#### Page extract:
+++

Studio album by Waldeck
- Released: 15 July 2016
- Genre: Trip hop, Electronic, reggae, dub
- Label: Dope Noir Records
- Producer: Klaus Waldeck

Waldeck chronology
| Ballroom Stories (2007) | Gran Paradiso (2016) | Atlantic Ballroom (2018) |

Singles from Gran Paradiso

= Gran Paradiso (album) =

Gran Paradiso is the fourth studio album by Waldeck, released in 2016. Gran Paradiso was co-written by Viennese singer Heidi Moussa-Benamma (la Heidi), who is featured on eight of the thirteen tracks. The album combines elements of trip hop, downtempo, and reggae. It is Waldeck's first major release since 2007's Ballroom Stories.

+++

#### Provided information:
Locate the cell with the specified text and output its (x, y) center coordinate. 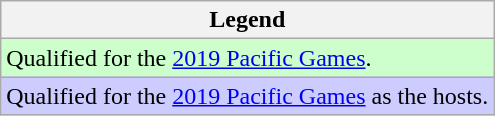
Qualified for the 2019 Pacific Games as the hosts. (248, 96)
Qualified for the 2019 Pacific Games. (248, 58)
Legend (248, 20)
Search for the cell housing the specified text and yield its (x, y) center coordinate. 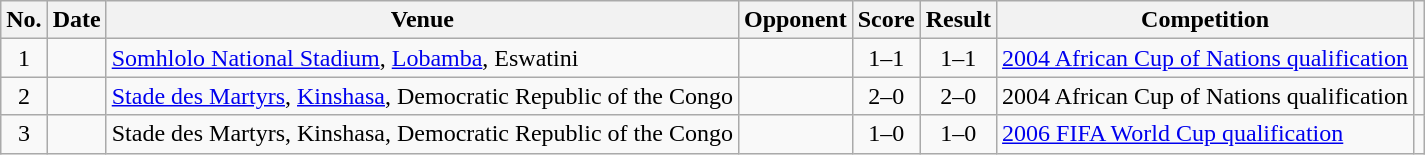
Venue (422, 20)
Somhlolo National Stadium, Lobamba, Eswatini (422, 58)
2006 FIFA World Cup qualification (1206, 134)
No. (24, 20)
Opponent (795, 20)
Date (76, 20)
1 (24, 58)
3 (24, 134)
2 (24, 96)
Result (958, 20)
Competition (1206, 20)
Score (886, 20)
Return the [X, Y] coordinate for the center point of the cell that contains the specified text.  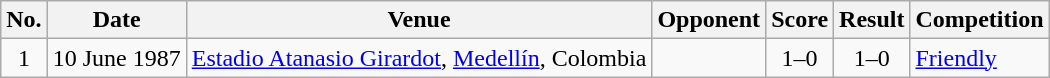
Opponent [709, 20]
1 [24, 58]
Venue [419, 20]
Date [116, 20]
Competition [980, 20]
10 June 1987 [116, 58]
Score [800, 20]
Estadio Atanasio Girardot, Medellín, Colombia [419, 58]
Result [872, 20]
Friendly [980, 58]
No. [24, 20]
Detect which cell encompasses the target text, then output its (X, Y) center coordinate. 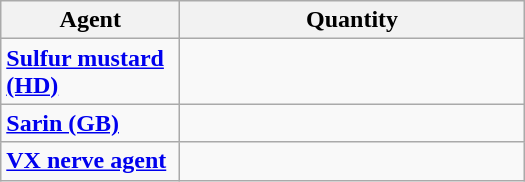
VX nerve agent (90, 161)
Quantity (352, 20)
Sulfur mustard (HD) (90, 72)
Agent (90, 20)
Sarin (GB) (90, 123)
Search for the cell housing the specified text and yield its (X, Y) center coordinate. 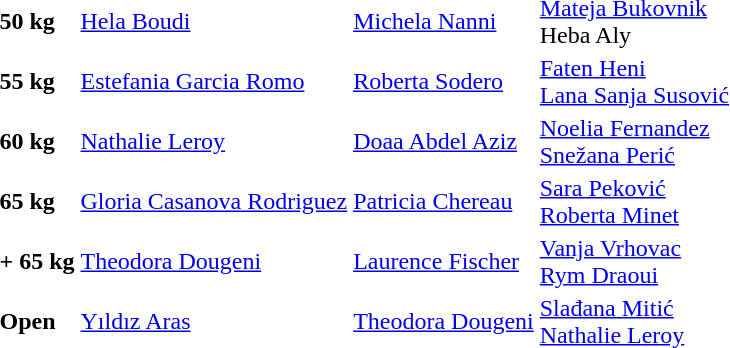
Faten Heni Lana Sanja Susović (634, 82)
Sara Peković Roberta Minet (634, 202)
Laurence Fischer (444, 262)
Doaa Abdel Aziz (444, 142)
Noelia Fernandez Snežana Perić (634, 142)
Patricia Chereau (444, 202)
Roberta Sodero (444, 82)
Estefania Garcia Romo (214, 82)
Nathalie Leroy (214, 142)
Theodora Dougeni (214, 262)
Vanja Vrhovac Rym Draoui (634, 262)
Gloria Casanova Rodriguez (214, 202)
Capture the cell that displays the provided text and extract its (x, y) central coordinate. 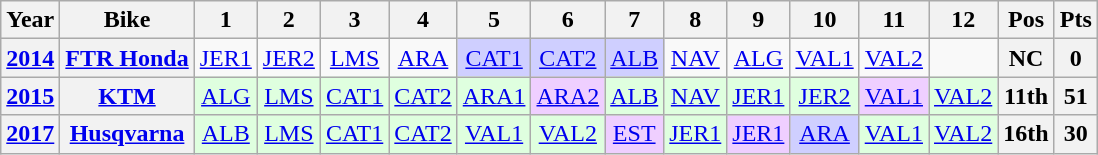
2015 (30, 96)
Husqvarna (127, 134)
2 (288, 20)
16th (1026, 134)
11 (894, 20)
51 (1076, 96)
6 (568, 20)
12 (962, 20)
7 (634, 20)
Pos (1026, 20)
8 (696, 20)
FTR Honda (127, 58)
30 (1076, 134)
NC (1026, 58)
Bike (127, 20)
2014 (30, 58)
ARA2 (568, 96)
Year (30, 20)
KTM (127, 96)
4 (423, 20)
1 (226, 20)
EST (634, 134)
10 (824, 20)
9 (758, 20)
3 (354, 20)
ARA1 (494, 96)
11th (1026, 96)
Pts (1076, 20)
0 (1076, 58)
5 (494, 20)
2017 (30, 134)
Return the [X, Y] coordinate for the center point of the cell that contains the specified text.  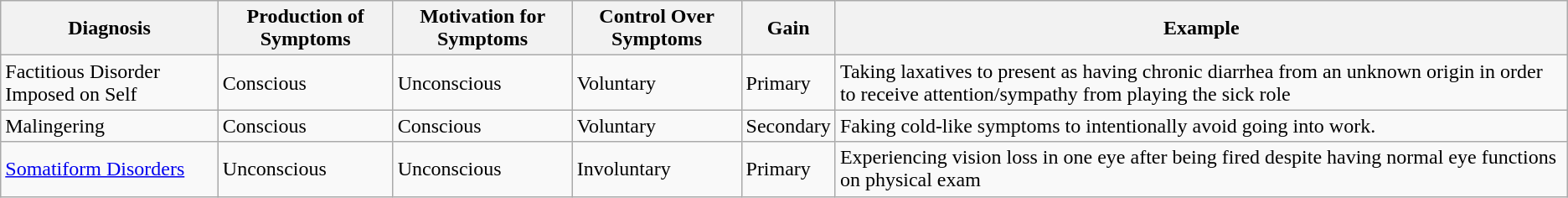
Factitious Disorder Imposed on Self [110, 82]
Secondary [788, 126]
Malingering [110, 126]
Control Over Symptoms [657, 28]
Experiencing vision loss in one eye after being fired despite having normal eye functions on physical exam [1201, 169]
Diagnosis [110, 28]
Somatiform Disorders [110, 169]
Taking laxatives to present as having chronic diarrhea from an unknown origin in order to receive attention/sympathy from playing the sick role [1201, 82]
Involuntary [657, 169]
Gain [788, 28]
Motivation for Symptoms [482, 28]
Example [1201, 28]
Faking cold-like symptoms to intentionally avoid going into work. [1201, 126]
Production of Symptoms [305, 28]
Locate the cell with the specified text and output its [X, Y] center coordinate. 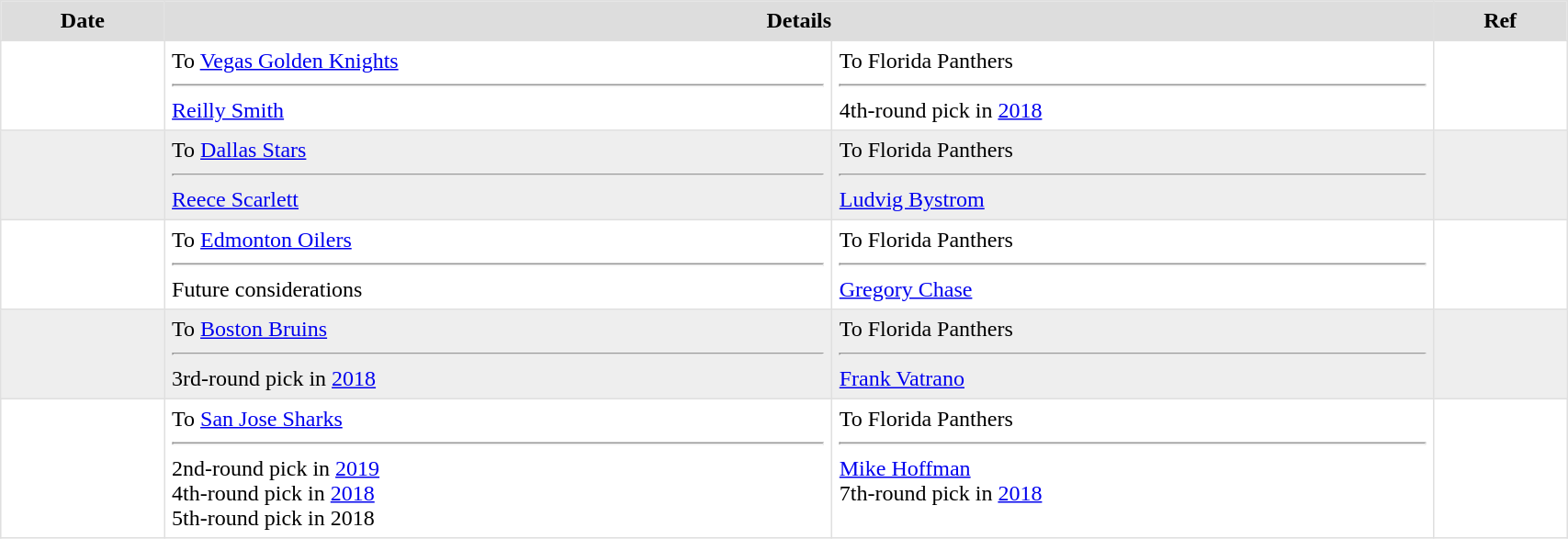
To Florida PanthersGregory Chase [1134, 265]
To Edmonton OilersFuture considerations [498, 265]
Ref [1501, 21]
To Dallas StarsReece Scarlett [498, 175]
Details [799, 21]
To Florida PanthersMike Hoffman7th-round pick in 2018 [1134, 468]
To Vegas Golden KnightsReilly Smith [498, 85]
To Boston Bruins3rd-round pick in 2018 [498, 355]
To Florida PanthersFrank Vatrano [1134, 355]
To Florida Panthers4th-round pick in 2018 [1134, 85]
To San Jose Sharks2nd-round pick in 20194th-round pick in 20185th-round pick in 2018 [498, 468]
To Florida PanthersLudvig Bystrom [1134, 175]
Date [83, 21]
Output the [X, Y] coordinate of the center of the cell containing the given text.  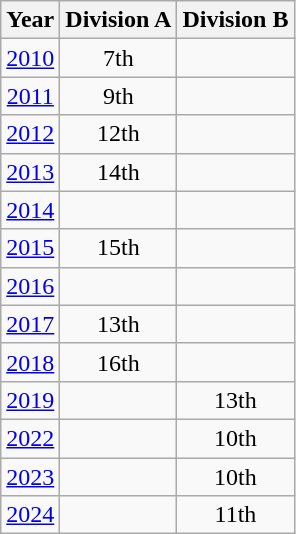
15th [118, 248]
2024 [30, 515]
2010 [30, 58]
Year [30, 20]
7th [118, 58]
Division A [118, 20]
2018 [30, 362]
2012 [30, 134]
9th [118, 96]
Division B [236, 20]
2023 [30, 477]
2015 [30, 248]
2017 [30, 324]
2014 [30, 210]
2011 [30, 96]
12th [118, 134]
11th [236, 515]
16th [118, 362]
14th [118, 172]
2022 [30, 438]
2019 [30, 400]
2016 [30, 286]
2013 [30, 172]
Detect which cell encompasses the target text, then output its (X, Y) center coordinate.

+++

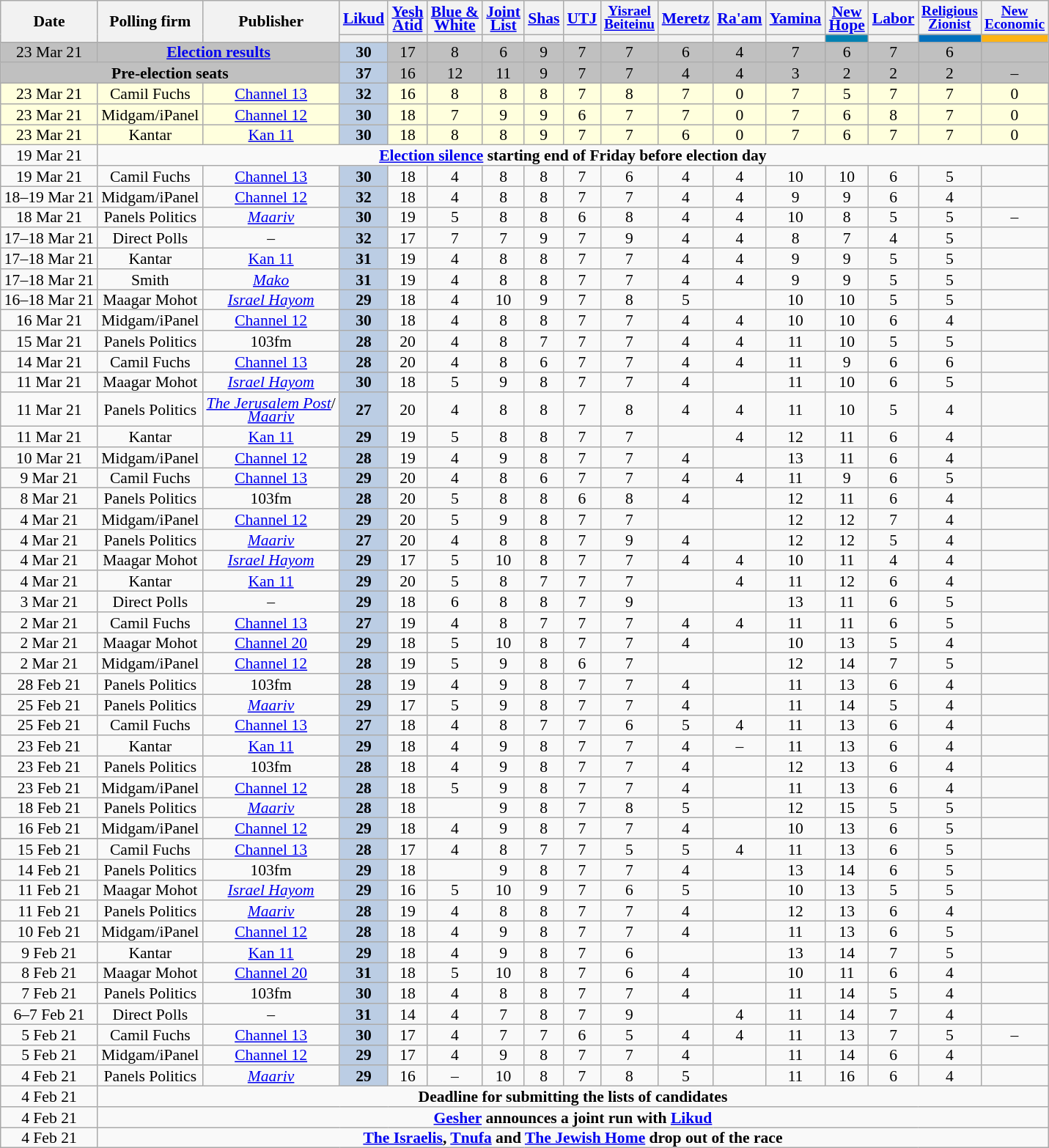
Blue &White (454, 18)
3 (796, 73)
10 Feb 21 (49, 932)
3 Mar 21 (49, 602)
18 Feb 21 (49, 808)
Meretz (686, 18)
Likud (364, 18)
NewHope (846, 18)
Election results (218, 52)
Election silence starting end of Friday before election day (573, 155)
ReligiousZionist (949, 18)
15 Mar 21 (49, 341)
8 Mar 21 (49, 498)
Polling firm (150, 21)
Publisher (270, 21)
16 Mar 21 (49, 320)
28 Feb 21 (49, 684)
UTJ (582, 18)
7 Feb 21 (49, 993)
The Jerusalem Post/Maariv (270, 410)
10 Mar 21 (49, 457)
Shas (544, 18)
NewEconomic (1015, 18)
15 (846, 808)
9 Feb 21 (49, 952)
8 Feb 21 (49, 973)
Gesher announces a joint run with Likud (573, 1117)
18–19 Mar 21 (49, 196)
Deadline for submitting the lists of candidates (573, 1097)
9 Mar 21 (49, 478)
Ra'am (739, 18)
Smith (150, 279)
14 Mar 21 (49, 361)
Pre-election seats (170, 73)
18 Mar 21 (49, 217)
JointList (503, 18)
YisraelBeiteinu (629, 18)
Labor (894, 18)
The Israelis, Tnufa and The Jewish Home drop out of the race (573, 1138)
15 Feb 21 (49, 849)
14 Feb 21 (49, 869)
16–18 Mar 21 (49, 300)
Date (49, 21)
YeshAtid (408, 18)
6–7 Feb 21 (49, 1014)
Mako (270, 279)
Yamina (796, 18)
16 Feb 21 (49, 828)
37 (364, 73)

+++

#### What to do:
A. According to the album page, which label released Gran Paradiso?
B. Output the passage of the album page starting with "Gran Paradiso is" and going on through "2007's Ballroom Stories.".
C. Using the album page, explain where Gran Paradiso falls in Waldeck's body of work.

#### Responses:
A. Dope Noir Records

B.
Gran Paradiso is the fourth studio album by Waldeck, released in 2016. Gran Paradiso was co-written by Viennese singer Heidi Moussa-Benamma (la Heidi), who is featured on eight of the thirteen tracks. The album combines elements of trip hop, downtempo, and reggae. It is Waldeck's first major release since 2007's Ballroom Stories.

C. Gran Paradiso is Waldeck's fourth studio album, released in 2016. It was his first major release since Ballroom Stories in 2007, and Atlantic Ballroom followed it in 2018.